● **What the exercise asks**:
Copy out the entries word for word, everything from the start of the entries down to the line containing "click(156, 26)", with both ends included.

● **Material for this task**:
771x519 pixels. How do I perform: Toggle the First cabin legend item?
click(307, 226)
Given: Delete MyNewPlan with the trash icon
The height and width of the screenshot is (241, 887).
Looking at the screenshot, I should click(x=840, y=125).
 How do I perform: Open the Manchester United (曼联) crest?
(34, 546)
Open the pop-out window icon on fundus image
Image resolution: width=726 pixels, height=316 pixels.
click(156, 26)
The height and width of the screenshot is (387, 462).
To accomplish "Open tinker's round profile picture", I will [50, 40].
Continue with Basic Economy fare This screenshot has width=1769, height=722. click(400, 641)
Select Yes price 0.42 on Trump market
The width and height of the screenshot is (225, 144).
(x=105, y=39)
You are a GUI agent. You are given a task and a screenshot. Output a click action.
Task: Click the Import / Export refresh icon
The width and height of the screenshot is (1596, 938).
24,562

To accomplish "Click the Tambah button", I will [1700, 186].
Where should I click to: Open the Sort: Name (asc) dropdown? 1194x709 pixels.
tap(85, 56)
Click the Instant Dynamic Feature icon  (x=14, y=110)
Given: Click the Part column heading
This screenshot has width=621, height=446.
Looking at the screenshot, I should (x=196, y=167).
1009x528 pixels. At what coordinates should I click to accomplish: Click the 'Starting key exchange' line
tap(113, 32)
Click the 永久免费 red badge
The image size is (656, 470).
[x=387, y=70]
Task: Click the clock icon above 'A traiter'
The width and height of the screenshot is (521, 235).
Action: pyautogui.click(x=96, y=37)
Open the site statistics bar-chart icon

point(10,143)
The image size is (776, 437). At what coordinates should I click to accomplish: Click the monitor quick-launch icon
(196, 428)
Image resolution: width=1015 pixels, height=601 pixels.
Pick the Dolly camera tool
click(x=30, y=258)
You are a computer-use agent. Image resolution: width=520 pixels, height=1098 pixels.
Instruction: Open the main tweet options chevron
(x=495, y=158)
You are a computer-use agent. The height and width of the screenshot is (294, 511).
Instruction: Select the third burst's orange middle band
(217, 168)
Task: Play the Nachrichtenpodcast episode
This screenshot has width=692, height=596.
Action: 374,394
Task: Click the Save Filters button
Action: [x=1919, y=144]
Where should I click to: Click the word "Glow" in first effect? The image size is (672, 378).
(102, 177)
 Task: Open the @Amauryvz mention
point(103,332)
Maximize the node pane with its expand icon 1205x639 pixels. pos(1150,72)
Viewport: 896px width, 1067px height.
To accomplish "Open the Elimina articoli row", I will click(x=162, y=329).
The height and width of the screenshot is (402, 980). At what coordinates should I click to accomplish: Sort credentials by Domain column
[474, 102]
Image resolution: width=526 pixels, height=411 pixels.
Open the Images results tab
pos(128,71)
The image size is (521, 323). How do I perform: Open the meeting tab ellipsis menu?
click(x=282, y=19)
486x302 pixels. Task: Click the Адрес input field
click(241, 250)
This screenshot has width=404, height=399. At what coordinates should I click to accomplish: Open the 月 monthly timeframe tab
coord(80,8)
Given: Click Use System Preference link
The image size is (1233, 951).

● **Output**:
771x519 pixels. How do I perform: Toggle the First cabin legend item?
click(307, 226)
Given: Delete MyNewPlan with the trash icon
The height and width of the screenshot is (241, 887).
Looking at the screenshot, I should click(x=840, y=125).
 How do I perform: Open the Manchester United (曼联) crest?
(34, 546)
Open the pop-out window icon on fundus image
Image resolution: width=726 pixels, height=316 pixels.
click(156, 26)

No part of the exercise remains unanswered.